Was wäre Silverstone ohne Regen? Nach dem trockenen Freitag wurde es über Nacht wieder einmal feucht in der Region Buckinghamshire. Zwar schüttete es nicht komplett durch, aber der leichte, andauernde Nieselregen reichte aus, um die komplette Strecke unter Wasser zu setzen. An vielen Stellen warteten Pfützen auf unvorsichtige Piloten. Die Fans auf den Tribünen bekamen eine unterhaltsame Rutschpartie geboten.

"Der Regen war genauso stark wie die Menge an Wasser, die von den Autos weggefahren wurde", erklärte Williams-Cheftechniker Pat Symonds. "Deshalb blieben die Bedingungen die ganze Zeit konstant. Von den Zeiten her lagen die Verhältnisse genau an der Grenze zwischen Intermediates und Full-Wet-Reifen. Das war nicht einfach für die Fahrer."

Viele Ausrutscher im Regen von Silverstone

Den heftigsten Abflug lieferte Jules Bianchi, der mit seinem Marussia in Kurve 15 frontal in die Bande rutschte. Romain Grosjean gab auf den Curbs der Zielkurve etwas viel Gas und driftete seitwärts über die Gerade. Adrian Sutil zeigte bei einem Ausflug ins Kiesbett sein Offroad-Talent. Selbst Weltmeister wie Sebastian Vettel und Lewis Hamilton konnten ihre Autos nicht immer auf der Strecke halten.

Viele Piloten gaben schon nach wenigen Installationsrunden auf. Das Risiko war einfach zu groß. "Es ist nicht besonders sinnvoll, bei diesen Bedingungen rauszugehen. Es kann immer etwas passieren. Und zwischen den Sitzungen bleibt nicht viel Zeit für Reparaturen", entschuldigte sich Mercedes-Teamchef Toto Wolff für den deutlich verringerten Fahrbetrieb.

Getriebe-Strafe für Chilton

Ein weiterer Grund für die reduzierte Rundenzahl lag in den Reifen. Intermediates und Regen-Gummies sind für das gesamte Rennwochenende limitiert.
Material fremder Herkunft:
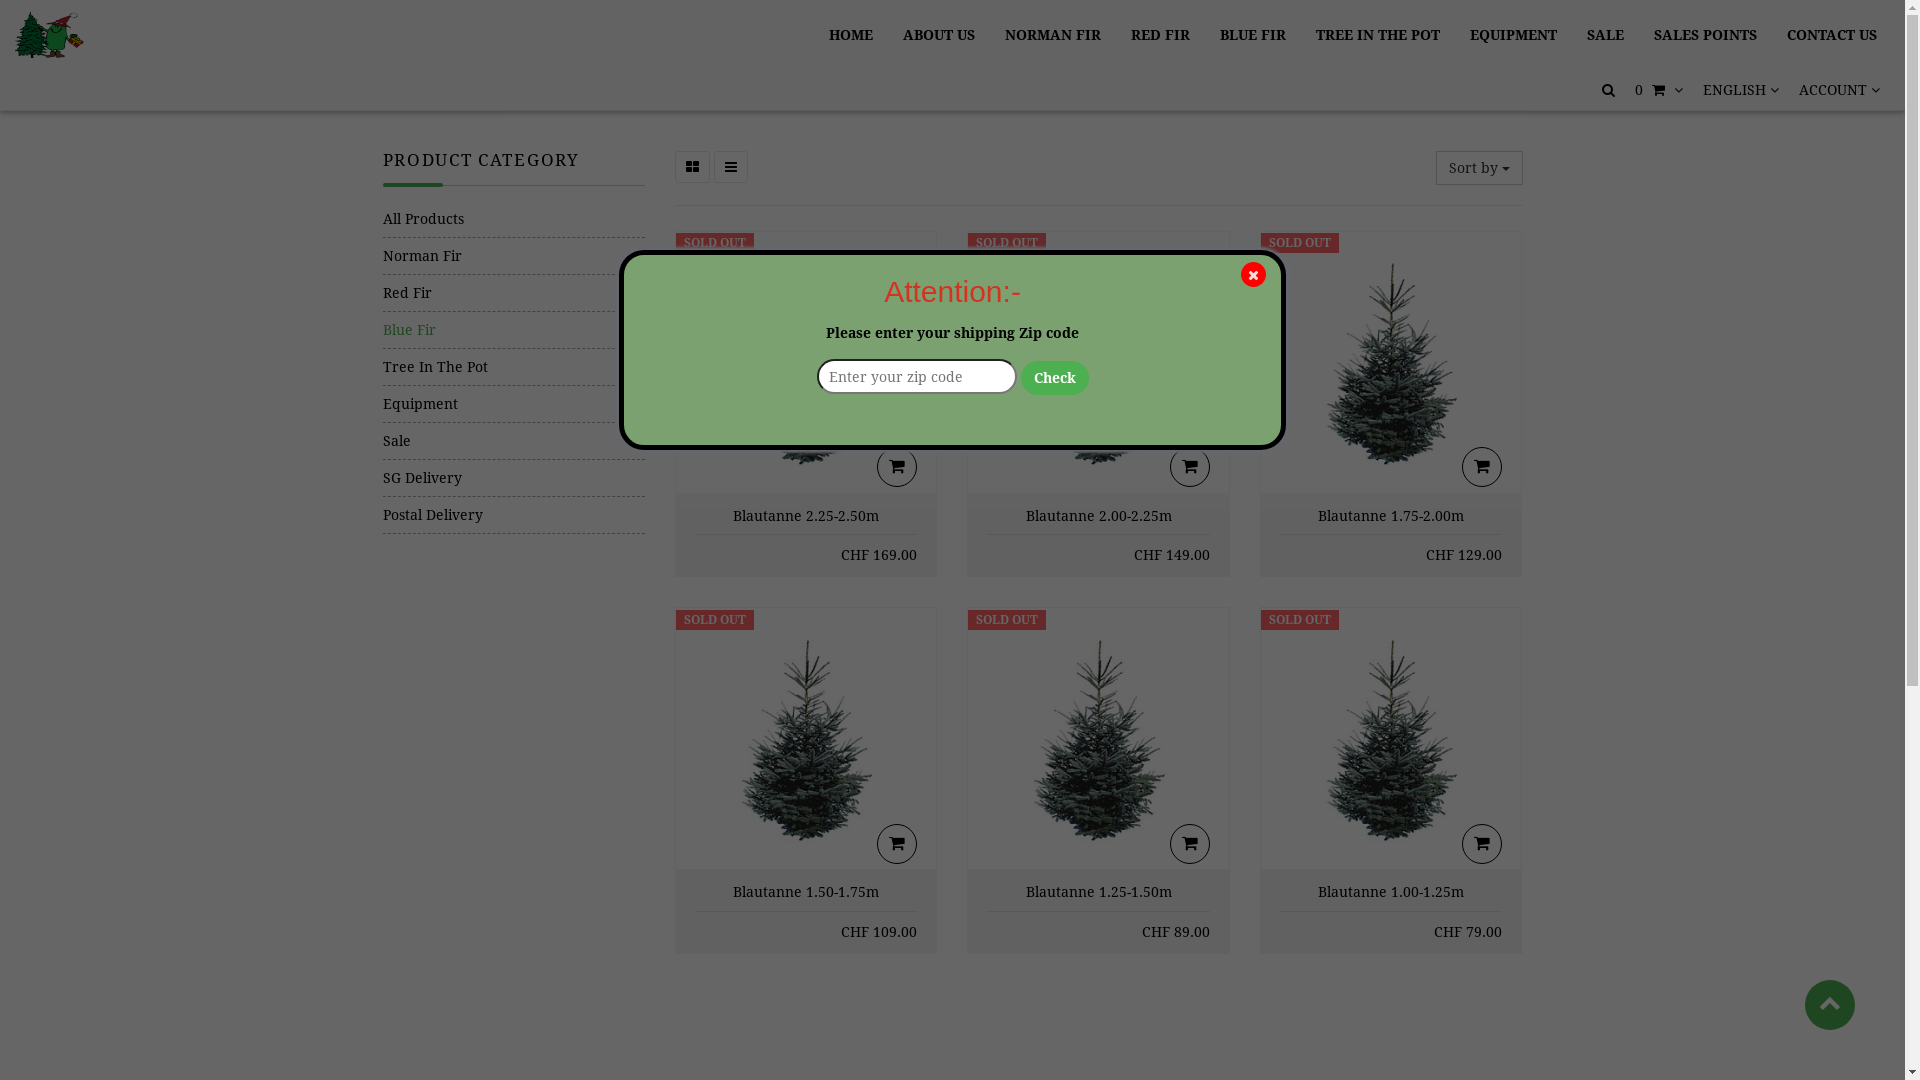  I want to click on '0', so click(1659, 88).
Keiner möchte die wertvollen Profil-Schlappen frühzeitig verheizen. Mit Nico Rosberg, Lewis Hamilton, Fernando Alonso und Max Chilton blieben gleich 4 Piloten komplett ohne Rundenzeit.

Bei Chilton hatte das allerdings nichts mit den Bedingungen zu tun. Der Marussia-Pilot kämpfte mit einem Getriebe-Problem. Die Mechaniker mussten die Schaltbox ungeplant wechseln. Das kostete den Briten beim Heimspiel nicht nur die dritte Sitzung sondern sorgt auch für eine Rückversetzung um 5 Plätze in der Startaufstellung.
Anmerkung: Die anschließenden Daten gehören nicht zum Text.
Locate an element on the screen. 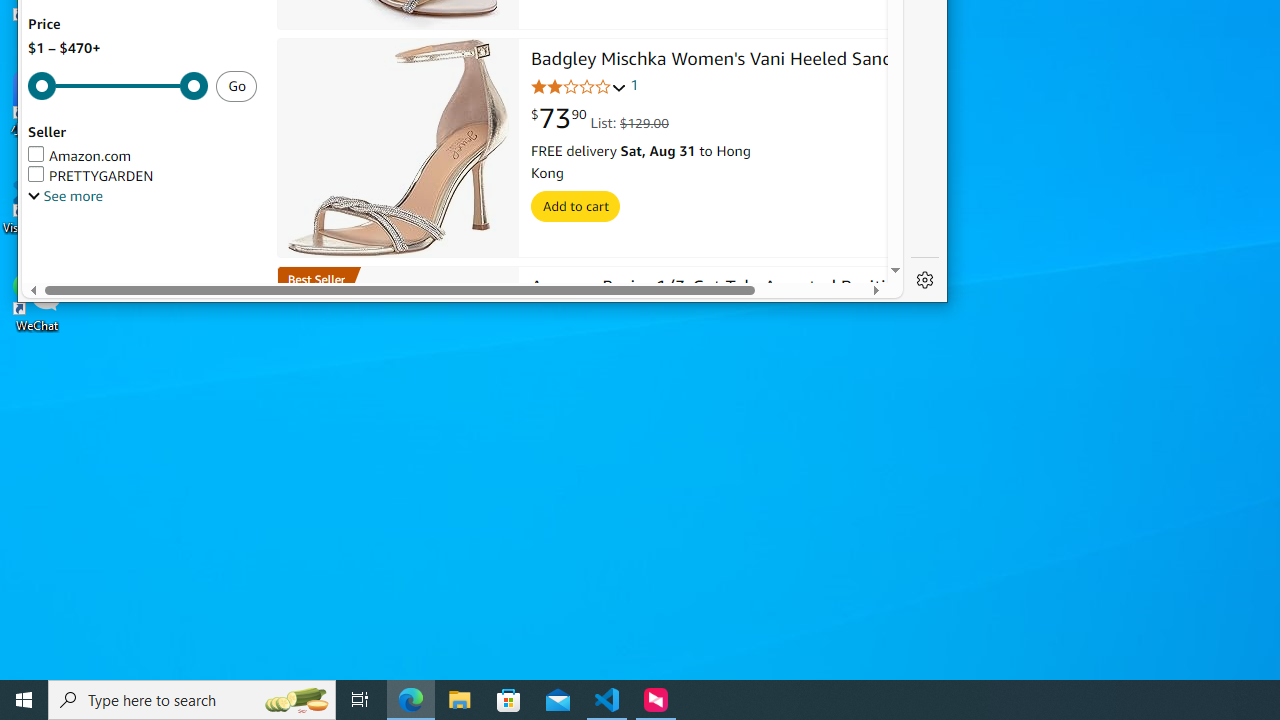 This screenshot has height=720, width=1280. '2.0 out of 5 stars' is located at coordinates (578, 86).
Vettel mit erster Trainingsbestzeit 2014

In der wenig aussagekräftigen Zeitentabelle lag am Ende Sebastian Vettel ganz vorne. Es war die erste Trainingsbestzeit des Weltmeisters in dieser Sasison. Mit Daniel Ricciardo lag ein zweiter Red Bull direkt dahinter. Nur 1 Zehntel trennte die Bullen-Autos. Auf Rang 3 und 4 fanden sich am Ende die beiden Lotus wieder, die auf feuchter Strecke einen deutlich konkurrenzfähigeren Eindruck machen als bei normalen Bedingungen.
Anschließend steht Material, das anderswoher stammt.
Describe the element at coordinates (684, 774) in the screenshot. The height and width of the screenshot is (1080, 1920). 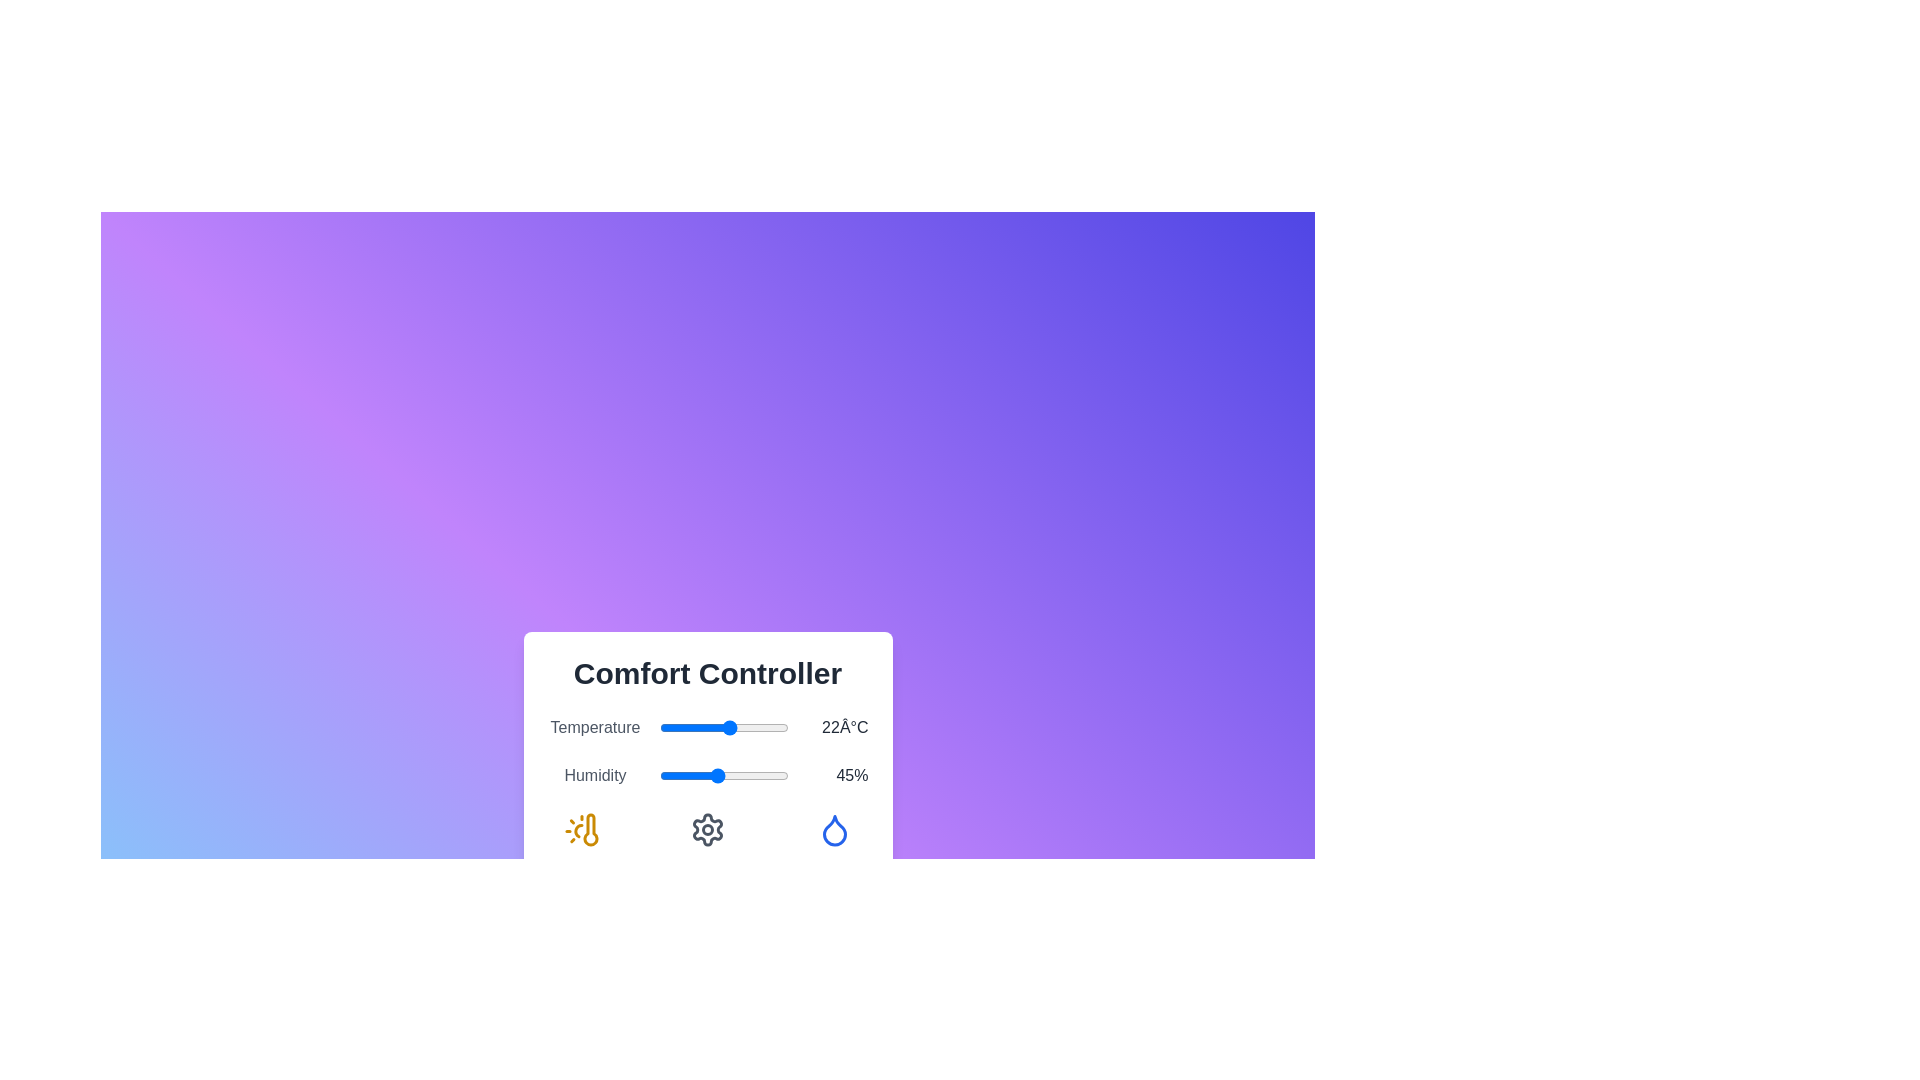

Mit Adrian Sutil fand sich auf Rang 5 auch ein Sauber ungewohnt weit vorne wieder. Die beiden Force India blieben dagegen genauso weit zurück wie am Vortag. Nico Hülkenberg und Sergio Perez landeten auf den Plätzen 14 und 15. Große Schlüsse für das Qualifying lassen sich wie gesagt aber noch nicht ziehen. Bei dem berüchtigt wechselhaften Silverstone-Wetter können sich die Bedingungen über Mittag noch einmal komplett ändern. Klar ist nur: Es wird spannend!